Which begs the question: What do you do after posting that carefully worded series of tweets that gets shared by tens of thousands, or after typing the final period to that kilometric Facebook essay replete with academic references? What's next after you like and share that tweet or post or on-point meme?
The thing to understand about impunity in the police force is that it's not, to use the term Mr. Duterte's minions have desperately clung to in describing Nuezca's act of murder, "isolated." What I mean is, it's not only in the police and government where a culture of impunity thrives unchecked.

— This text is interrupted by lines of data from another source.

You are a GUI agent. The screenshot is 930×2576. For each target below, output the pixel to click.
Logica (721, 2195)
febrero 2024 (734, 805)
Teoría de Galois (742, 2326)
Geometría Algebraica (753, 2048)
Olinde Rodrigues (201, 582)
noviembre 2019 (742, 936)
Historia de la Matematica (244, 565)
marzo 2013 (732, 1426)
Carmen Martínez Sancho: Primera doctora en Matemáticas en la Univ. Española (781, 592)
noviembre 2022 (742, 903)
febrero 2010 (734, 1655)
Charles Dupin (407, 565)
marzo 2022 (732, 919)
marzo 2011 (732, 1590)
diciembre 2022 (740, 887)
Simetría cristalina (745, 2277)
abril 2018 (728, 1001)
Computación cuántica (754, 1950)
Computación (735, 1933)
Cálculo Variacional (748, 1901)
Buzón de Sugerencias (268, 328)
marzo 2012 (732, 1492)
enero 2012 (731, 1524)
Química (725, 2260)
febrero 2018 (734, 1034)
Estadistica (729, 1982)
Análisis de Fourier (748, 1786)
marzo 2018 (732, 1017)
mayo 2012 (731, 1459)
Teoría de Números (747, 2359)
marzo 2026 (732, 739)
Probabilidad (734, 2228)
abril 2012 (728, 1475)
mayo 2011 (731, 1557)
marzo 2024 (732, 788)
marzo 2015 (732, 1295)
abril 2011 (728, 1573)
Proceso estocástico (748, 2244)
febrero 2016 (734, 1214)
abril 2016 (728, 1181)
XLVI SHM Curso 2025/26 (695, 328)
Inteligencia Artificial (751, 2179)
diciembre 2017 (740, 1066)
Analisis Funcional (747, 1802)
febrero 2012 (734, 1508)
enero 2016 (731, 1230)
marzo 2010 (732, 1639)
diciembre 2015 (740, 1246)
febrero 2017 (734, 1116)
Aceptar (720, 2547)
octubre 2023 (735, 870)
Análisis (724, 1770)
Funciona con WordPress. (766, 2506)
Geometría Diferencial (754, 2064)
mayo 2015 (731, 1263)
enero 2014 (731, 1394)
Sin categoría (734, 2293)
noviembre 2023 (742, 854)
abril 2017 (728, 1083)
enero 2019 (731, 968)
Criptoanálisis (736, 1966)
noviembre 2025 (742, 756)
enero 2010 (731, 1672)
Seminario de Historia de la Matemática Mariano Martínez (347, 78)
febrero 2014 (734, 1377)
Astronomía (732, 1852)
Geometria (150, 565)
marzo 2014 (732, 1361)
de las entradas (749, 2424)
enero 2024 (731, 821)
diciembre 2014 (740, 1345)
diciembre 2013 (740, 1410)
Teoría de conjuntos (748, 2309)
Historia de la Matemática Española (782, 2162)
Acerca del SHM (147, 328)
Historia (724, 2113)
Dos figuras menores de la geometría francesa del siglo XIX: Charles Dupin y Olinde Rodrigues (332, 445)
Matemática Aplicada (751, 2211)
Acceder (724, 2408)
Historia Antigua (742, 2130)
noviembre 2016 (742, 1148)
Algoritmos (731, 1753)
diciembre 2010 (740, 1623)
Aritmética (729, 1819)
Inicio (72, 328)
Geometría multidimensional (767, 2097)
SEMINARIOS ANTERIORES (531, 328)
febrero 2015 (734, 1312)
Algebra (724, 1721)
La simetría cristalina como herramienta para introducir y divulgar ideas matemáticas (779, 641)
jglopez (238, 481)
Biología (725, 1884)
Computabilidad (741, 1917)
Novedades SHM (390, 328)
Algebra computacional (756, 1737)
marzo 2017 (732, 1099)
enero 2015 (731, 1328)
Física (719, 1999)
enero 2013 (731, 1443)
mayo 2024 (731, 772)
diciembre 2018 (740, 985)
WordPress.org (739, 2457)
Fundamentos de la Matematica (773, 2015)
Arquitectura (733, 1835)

Seeing people call out the so-called "good cops" for staying silent, I couldn't help wondering: Where were these people when shit closer to their respective homes hit the proverbial fan? Because when doctors choose to stay silent over Health Secretary Francisco Duque III's weak-kneed handling of the pandemic, and when those working in private institutions simply watch as these institutions attempt to pass the burden of COVID-19 to public hospitals, that is also impunity. When writers choose to stay silent while a National Artist for Literature and a national writing workshop blatantly support the government's drug war, that is also impunity. And when lawyers and political scientists choose to stay silent as their former professors and current colleagues abet the running of this country to the ground, that is also impunity.
Obviously, not all doctors, and writers, and lawyers, etcetera.
Allow me, then, to further extend the Wieselian thought (the original being that "silence only helps the oppressor"): When all we do is make noise online, and only on matters that are beyond our own backyards, we are actually barely helping. I am not saying there is no point in voicing out our anger. I am saying we need to carry that anger into the real world. I am saying we need to walk the (virtual) talk.
There is a world beyond social media, its thought-provoking discourses and clout-chasing influencers. It may contain your neighbor who is proudly "apolitical." Your sibling who is a "timeline cleanser." Your parents' business partner who still supports Mr. Duterte because "he is good for business." Your lawyer friend who views the law as words on a page, and not something that should have moral and ethical guideposts. Hundreds of thousands of people who don't even use Twitter, and probably haven't seen, or heard, or seen and heard what Nuezca did on Dec. 20.
Amid this pandemic, which has worked so well to government's advantage in that it has become easier than ever to suppress organized action and stamp out dissent through covert operations, disrupting the fragile comforts of our polite and decent circles is maybe the best that we can do to bring the "discourse" outside our virtual echo chambers. This, too, will never be enough. But it can be a start.